__DATA FOR THIS TASK__.
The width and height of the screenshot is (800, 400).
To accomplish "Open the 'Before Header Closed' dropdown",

--

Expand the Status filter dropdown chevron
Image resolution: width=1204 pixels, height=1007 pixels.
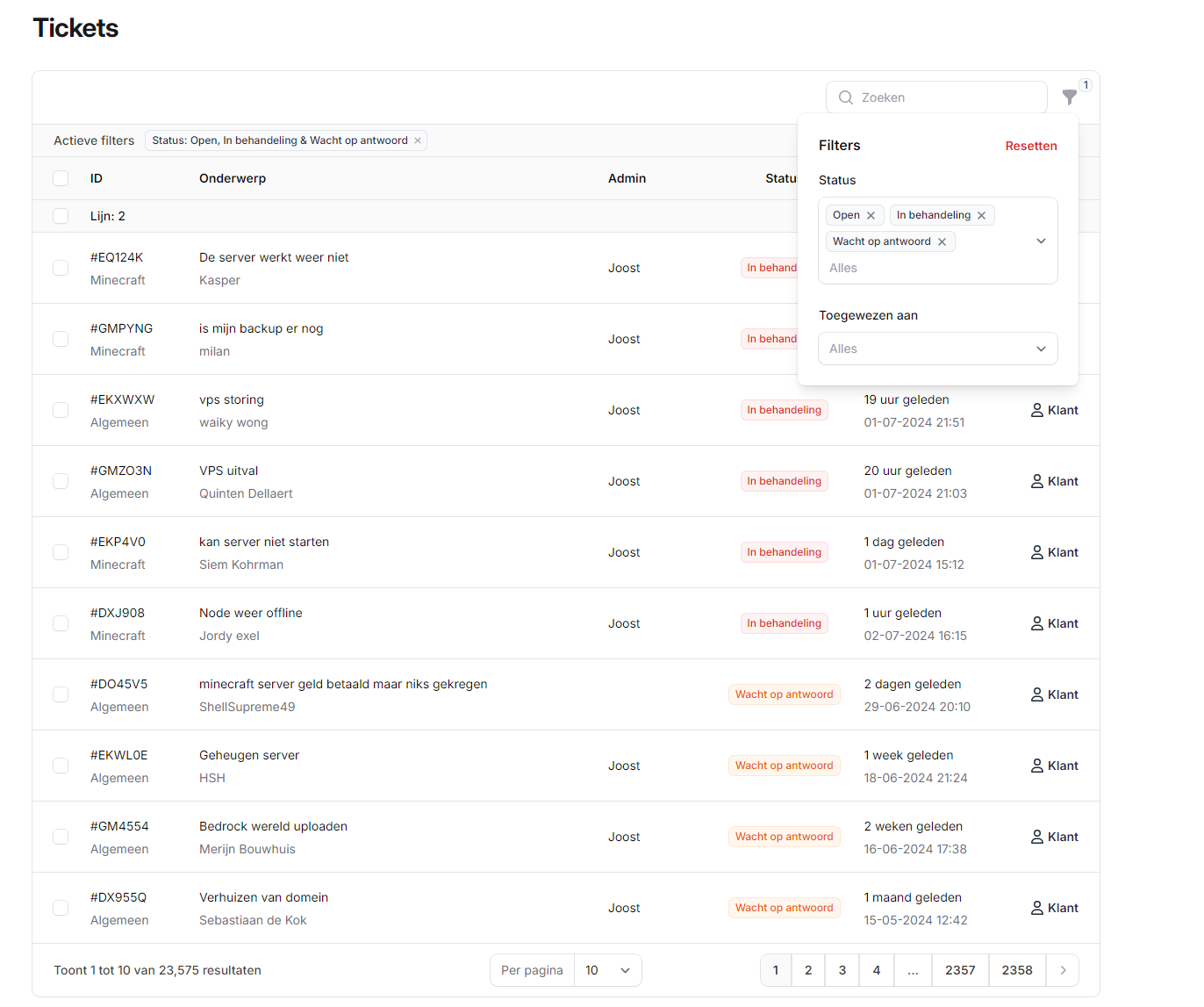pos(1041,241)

__WHAT THE EXERCISE ASKS__. In the records above, find the lines containing "dropdown" and copy them.

__ANSWER TO THIS TASK__.
To accomplish "Open the 'Before Header Closed' dropdown",
Expand the Status filter dropdown chevron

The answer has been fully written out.